Here, we present the results of an extensive qualitative proteomic analysis of An. gambiae to better understand gene structures and their functions. We report validation of existing genes, correction of existing gene models, identification of novel genes, identification of novel splice variants, confirmation of splice sites, and assignment of translational start sites based on high-resolution mass spectrometry–derived data. A total of 2682 peptides were identified that could not be mapped onto existing VectorBase annotations. We also used gene prediction models by SNAP, and in some cases by Fgenesh and GenMark, which supported the peptide evidence to identify novel genes or alternate gene models. Finally, we performed RT-PCR and sequencing to support the existence of a number of novel and modified coding regions identified in this study.
Results and Discussion
The goal of our study was to achieve deep coverage of the proteome of An. gambiae. To this end, proteins from nine different tissues such as larvae, pupae, salivary gland, midgut, malpighian tubules, ovaries, head, viscera, testis, and male accessory organ of An. gambiae were separated by SDS-PAGE, strong cation exchange chromatography, and by reversed-phase chromatography prior to trypsin digestion and LC-MS/MS analysis (Supplemental Fig. 1). In all, we performed 460 LC-MS/MS experiments using high-resolution Fourier transform mass spectrometry. The resulting mass spectral data were searched against a protein database, a database containing six-frame genome translation, and a database of exon–exon junction-spanning tryptic peptides of potential splice variants. The proteogenomic data analysis strategy and a summary of peptide identifications are shown in Figure 1. A correlation analysis of the number of identified peptides per protein and the number of proteins in each category showed a power-law distribution (r = 0.94) (Supplemental Fig. 2A). Supplemental Figure 2B shows the pattern of distribution of peptide coverage per gene from nine different tissues. Overall, 52% (SD ± 4%) of the identified proteins were represented by three or more peptides per protein, 14% (SD ± 1%) by two peptides, and the remaining 34% (SD ± 3%) by one peptide.

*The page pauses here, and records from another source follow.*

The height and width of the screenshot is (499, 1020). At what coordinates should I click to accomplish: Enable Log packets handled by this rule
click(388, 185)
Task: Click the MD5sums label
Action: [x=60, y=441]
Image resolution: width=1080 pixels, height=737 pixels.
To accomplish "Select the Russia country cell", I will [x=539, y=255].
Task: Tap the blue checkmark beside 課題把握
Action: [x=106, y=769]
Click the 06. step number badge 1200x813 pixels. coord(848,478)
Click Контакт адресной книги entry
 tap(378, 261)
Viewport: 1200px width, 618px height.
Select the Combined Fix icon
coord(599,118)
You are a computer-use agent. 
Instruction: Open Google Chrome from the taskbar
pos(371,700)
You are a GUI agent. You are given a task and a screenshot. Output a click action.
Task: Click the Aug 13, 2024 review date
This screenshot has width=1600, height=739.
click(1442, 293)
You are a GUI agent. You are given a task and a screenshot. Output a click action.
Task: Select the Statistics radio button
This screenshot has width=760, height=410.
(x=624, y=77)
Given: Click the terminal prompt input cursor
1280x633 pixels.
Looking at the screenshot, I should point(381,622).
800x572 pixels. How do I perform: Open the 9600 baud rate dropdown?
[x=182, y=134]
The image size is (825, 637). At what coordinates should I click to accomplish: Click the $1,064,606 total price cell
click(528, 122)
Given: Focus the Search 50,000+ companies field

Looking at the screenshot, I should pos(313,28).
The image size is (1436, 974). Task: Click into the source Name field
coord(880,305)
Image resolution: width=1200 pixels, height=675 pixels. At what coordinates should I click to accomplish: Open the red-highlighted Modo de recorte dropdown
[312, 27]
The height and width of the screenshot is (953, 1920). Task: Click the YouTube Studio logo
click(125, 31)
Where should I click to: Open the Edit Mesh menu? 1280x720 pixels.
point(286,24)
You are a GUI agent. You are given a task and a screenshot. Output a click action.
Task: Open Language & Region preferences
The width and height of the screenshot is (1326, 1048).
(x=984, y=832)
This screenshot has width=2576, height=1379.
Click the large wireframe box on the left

Figure 2 depicts the deep proteomic coverage that we obtained (>70%) for a high-molecular-weight (338 kDa) protein, salivary gland secreted protein 4 (AGAP009917-PA). This is an example where we found the highest number of peptides (>200) mapping to any single gene. The track named “JHU_Ag_v2” shows rectangle bars representing the peptides mapping to the genomic region and are designated as JHU_Ag_xxxx, where “JHU” and “Ag” stand for Johns Hopkins University and Anopheles gambiae, respectively, and “xxxx” indicates the serial number assigned to the peptide. This integrated graphical view allows researchers to rapidly access the transcriptomic and proteomic data for evaluation of the gene of interest along with all other annotations provided by Ensembl and VectorBase genome browsers (e.g., gene models, ESTs, transcripts). This feature can be used for confirming or altering the gene models of the existing annotations.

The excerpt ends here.